Most times you may not notice your cat being a bit sore or withdrawn for a few hours after a scrap. Then they can behave normally for a week or two while there is a whole other plot going on under the skin. Some cats can seem unwell during this period but most go unnoticed.

 

Peak abscess season is breeding season . In Australia this is May/June and Nov/Dec as it is linked to changing day length and the affect on the brain.

 

Of course there are cats that will fight all year round regardless of gender or whether they are desexed or not.
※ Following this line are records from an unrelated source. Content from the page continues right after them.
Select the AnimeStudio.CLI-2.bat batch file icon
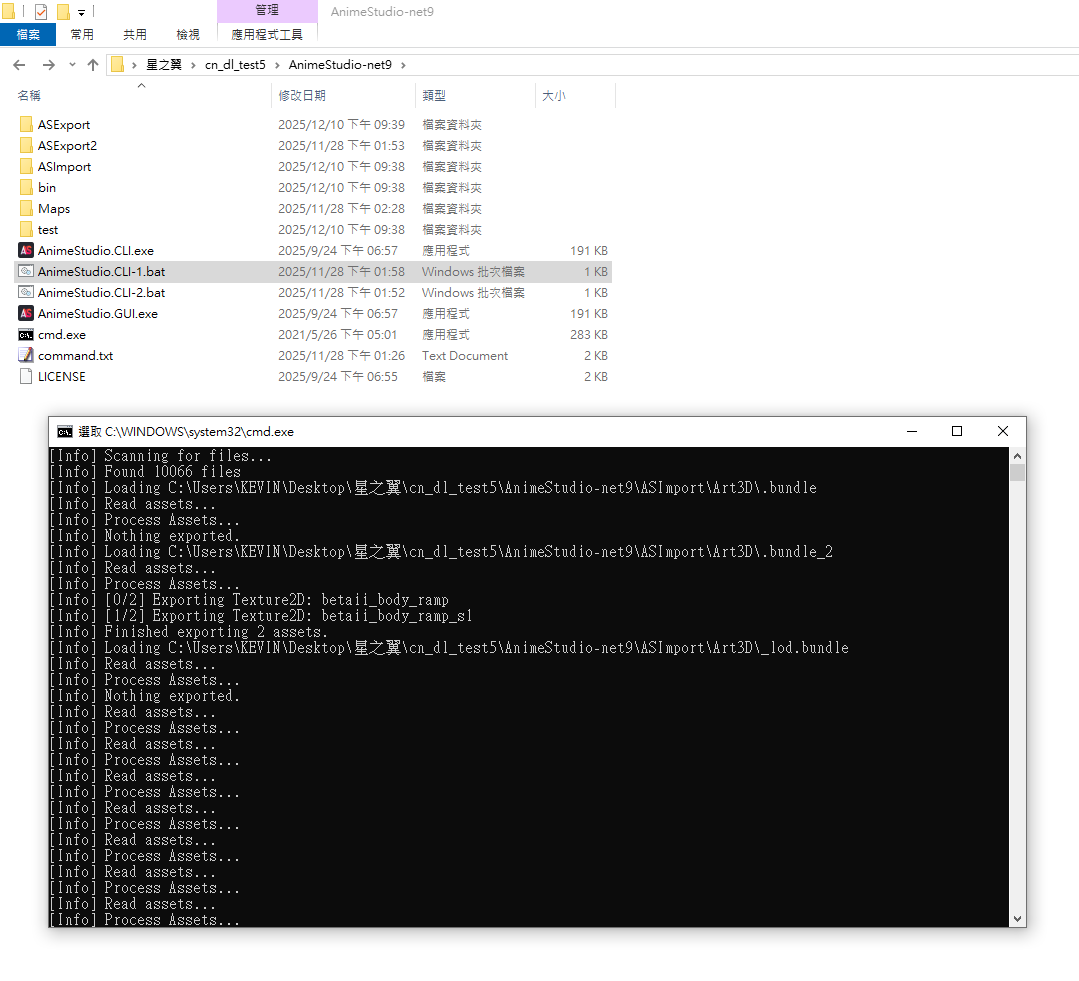point(26,293)
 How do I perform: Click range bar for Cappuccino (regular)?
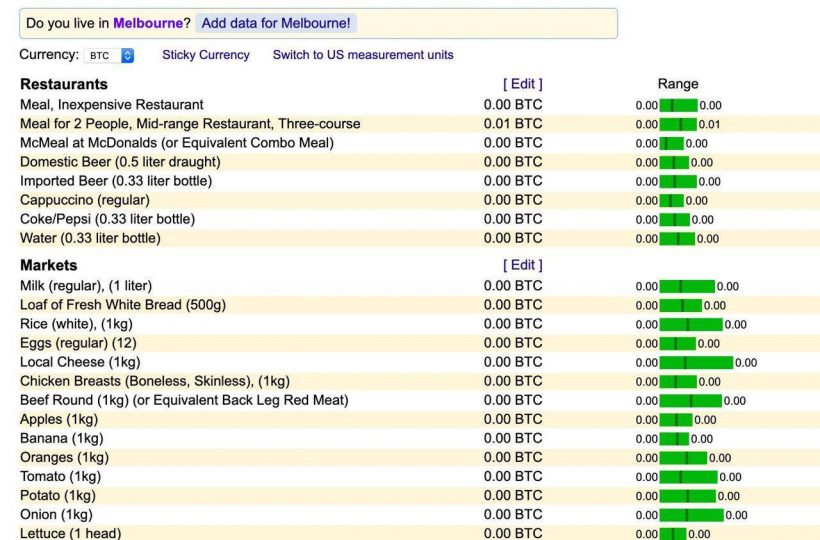(671, 200)
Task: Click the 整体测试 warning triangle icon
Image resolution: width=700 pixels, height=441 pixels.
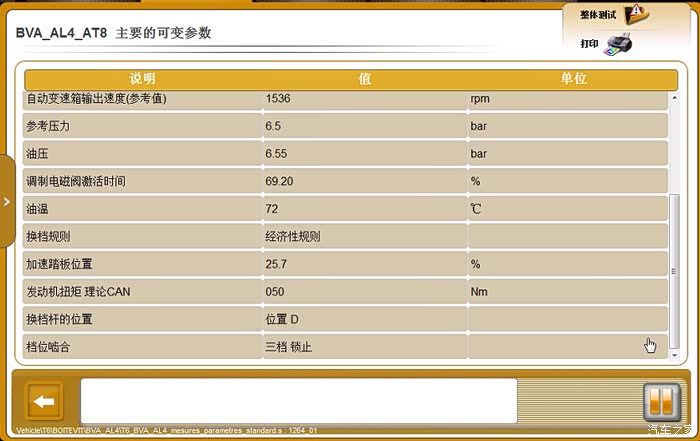Action: pos(638,15)
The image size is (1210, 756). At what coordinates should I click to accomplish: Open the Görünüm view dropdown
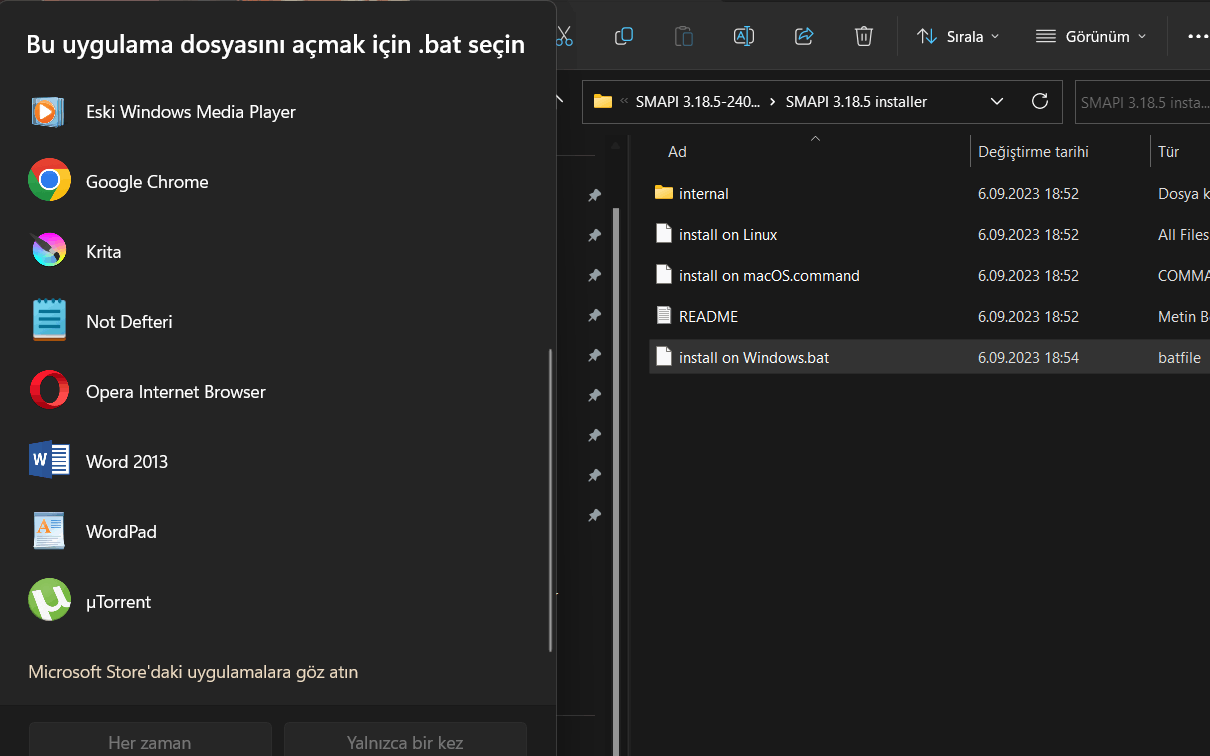coord(1090,36)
Experienced cat owners who have cats that have adversarial feline neighbours or are prone to fighting will be very well equipped to deal with these problems or will recognise them sooner. It can be quite a shock to many people to find large swellings or holes in their cats.

 

The conventional treatment involves antibiotic and pain management when the wounds are first noticed and surgical drainage if abscesses are well advanced.

 

The homeopathic treatment approach uses medicines for puncture wounds, pain and infection and if there is already an abscess will assist drainage and healing.

The basic tenet in both approaches is to establish and maintain drainage.
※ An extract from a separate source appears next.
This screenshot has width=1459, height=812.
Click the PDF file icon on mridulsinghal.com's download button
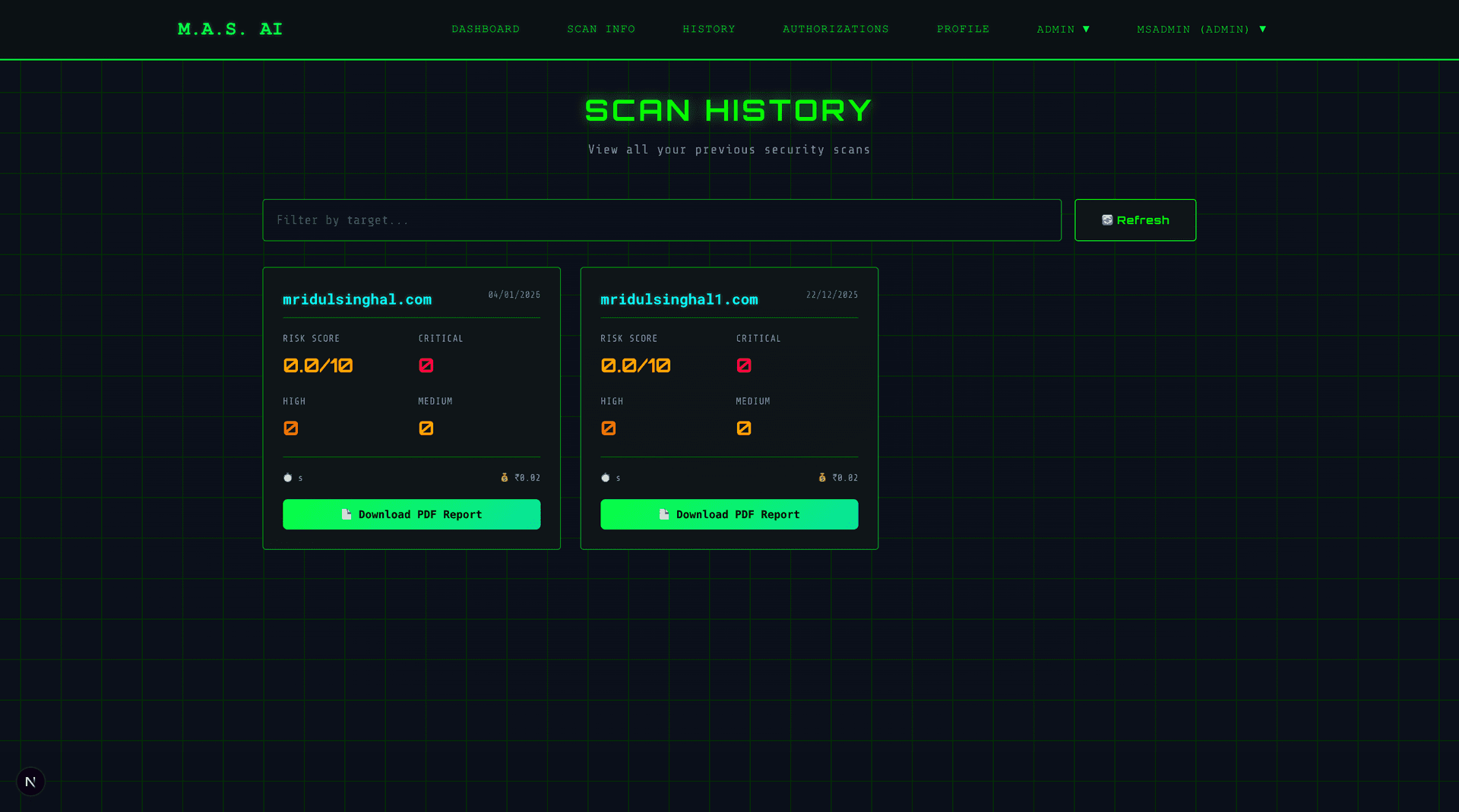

There is an ancient adage involving “laudation of the pus” whereby once pus appears the animal is getting better as it belies a good immune response.

 

If the abscess is old or extensive then the cat’s immune system may not be strong and if left unattended these can result in tissue necrosis and areas of skin and underlying tissues being exposed or lost. This can also appear quite alarming for cat owners and will require veterinary advice. Cats are amazing healers nevertheless.

 

Usually once drainage is established and maintained then the cat recovers surprisingly well. For the uninitiated however beware of the horrendous smell in the early stages of abscess drainage as abscess are caused by bacteria getting into places they ought not to be. You may also need to restrict cat access to soft furnishings for a week or two if there is a draining abscess although cats themselves are remarkable housekeepers and keep themselves very clean.